Dame Helen as a Greek Queen with 18th century flourishes and some exraordinary language

7 Oct

While browsing one of those wretched lists of “what to book for this autumn” in The Times I realised that Helen Mirren would star in Racine’s Phèdre. That titillated me so much that instantly booked a couple of tickets for the best seats I could get on a Sunday matinee. In my mind’s eye she would make an interesting figure in an 18th century French tragedy.

 

The months passed and finally the day arrived (23 August 2009). I spend the previous evening reading through all the reviews. Especially the reception they got in Greece, when performing at the ancient theatre of Epidaurus a few weeks previously! Lots of the Greek press where star-struck by Dame Helen, while the usual moaning minority thought it was a minor event not deserving the coverage it got. A couple of excerpts on You Tube show a really loud standing ovation with very little evidence of anyone being displeased by the show! They also adapted the minimalist set to the ancient stage, making it fit to the much shallower stage than the Lyttelton’s, what more can one ask!

 

Now back to the Sunday at the National Theatre. Being on the sixth row was absolutely brilliant and the Lyttleton when sold out has a very intimate feel. When the heavy two-part safety curtain opened to an otherworldly ramble we were almost blinded by the bright partially sand covered set. It was indeed like being on a Mediterranean island with the sun shinning. The wait for Phèdre’s arrival on stage was palpable. When she walked in a gorgeous matching deep purple dress and translucent veil we were breathless. It was wonderful how she removed her veil to show her brilliant gold locks and the gleaming gold jewellery that she started removing and throwing it on the floor.

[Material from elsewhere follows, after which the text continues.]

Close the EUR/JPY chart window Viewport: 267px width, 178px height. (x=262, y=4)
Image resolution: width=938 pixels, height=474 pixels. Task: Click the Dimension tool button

The Spartan appearance of the set created a very harmonious backdrop for the action. It also agreed with Ted Hughes’ fast-moving free verse translation from the French! It gave this historic, heavy tragedy of the age of enlightenment a totally contemporary pace.

 

The scene where Phèdre describes her feelings of love for Hippolitus to her attendant (Oenone), is a most wonderful evocation of savage emotion expressed in poetic but colloquial English. Mirren grasped her stomach with a mix of disgust and uncontrollable passion she sobbed that Venus had ‘fastened on me like a tiger’. It was one of those great moments when nothing equals a live performance. That magical space that film can never touch. Everyone in the auditorium had forgotten about Mirren and followed the story of Phèdre and her unrequited love for her step son. From the moment she fell on the floor in mourning for (the presumed dead) King Theseus, Mirren owned the stage with a beautiful intensity that played on the ambivalence of the character she portrayed. She was a devoted wife but with feelings for her dead husband’s son, a Queen that was not living up to the expectations of her people and going against her own son blinded by her passion for Hippolitus.

 

Racine took a slightly different direction than the ancient Greek writers and added a love interest for the step son, alleviating any negative reactions from his 18th century audience. Hippolitus’ love for Aricia makes for an interesting plot device, that makes Phèdre’s approach pre-destined to fail. But at the same time it creates another layer of tension as the viewer is wondering through the scene of her confession of her savage passion for Hippolitus if he will abandon Aricia and give in to temptation! To be slightly petulant, seeing how ravishing Dame Helen looked in costume we should have changed his mind!

 

It is worth mentioning that the rest of the cast was wonderful, with a slight reservation for Stanley Townsend’s Theseus who was not helped by the mid 20th century costume to not look like a deranged beer-lout. His volume was deafening. It took us aback after Mirren’s subtle naturalistic take on her character. Margaret Tyzack as Oenone was excellent as she was a textbook attendant for the Queen, full of compassion, experience and an ever so slightly dry sense of humour. She had the kind of gravitas you would expect to find on a performance of Lorca’s House of Bernarda Alba. But in another way it made Dominic Cooper look far too young to be the object of affection for Phèdre. It has been commented upon as an odd bit of casting and it did not made sense to me at the start. But then I hadn’t watched Mama Mia! (the movie) unlike the rest of the crowd! I had no idea that the movie had propelled him to the sphere of instantly recognisable stardom…which explains all the gasps in the auditorium. But it was really funny at the time as it made me feel that I had lost contact with the rest of the world. As my friend Klarita would say, I have been possibly listening to too many opera recordings from the 1950s.

 

All in all it was a triumph for the National Theatre and I am really glad they toured it to Greece and the US.